- **Your assignment**
Without the pictures, output the records below word for word.
((
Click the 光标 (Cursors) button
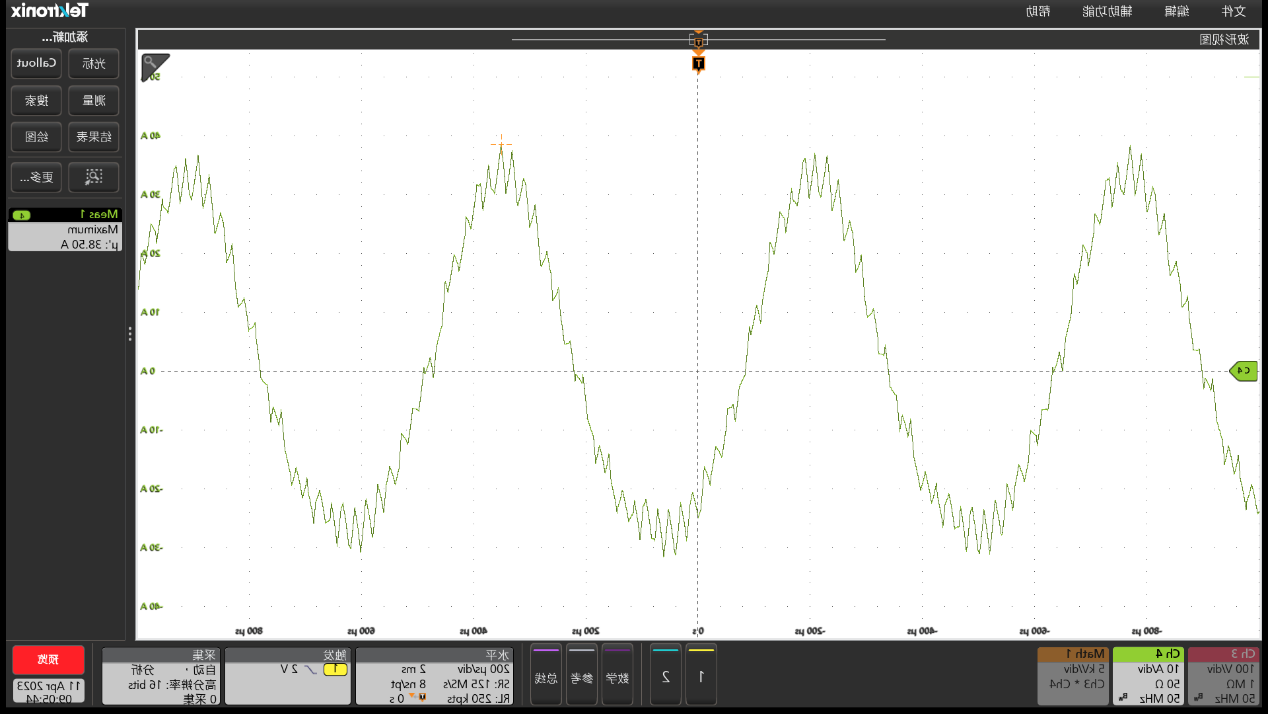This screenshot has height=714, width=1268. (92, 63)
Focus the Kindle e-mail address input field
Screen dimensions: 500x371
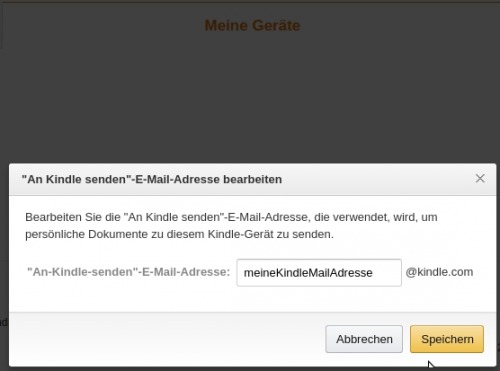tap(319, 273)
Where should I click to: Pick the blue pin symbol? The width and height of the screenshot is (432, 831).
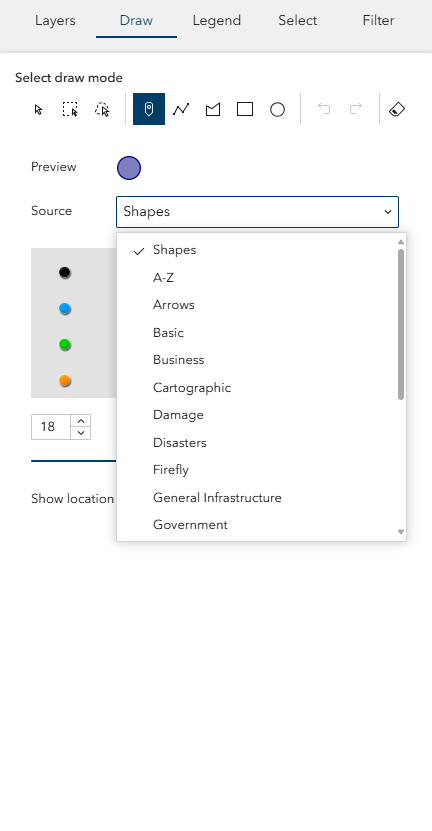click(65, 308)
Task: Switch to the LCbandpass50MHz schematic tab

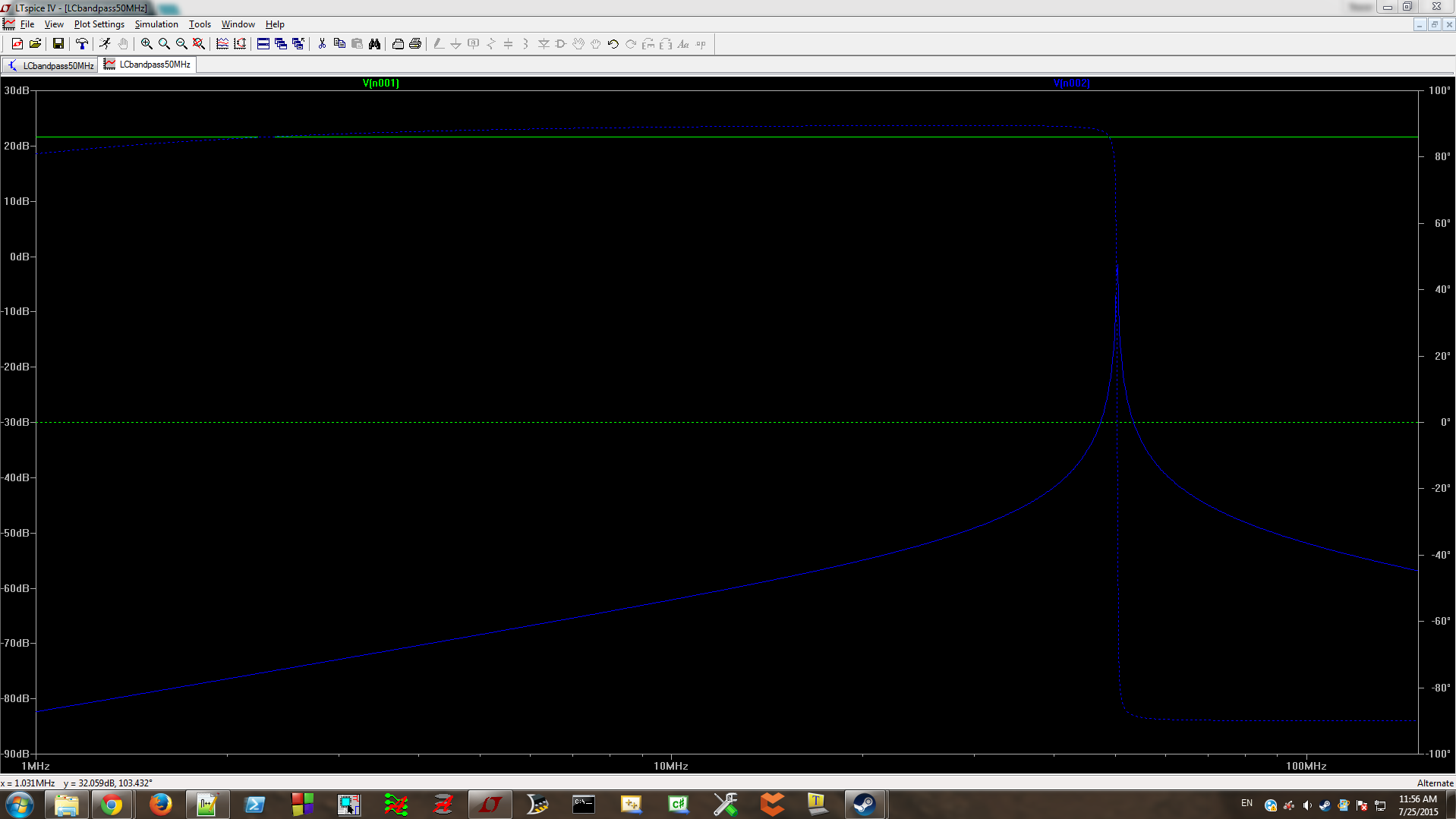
))
- **Answer to this problem**
Click the 光标 (Cursors) button
This screenshot has height=714, width=1268. (92, 63)
Focus the Kindle e-mail address input field
Screen dimensions: 500x371
tap(319, 273)
Where should I click to: Pick the blue pin symbol? The width and height of the screenshot is (432, 831).
click(65, 308)
Task: Switch to the LCbandpass50MHz schematic tab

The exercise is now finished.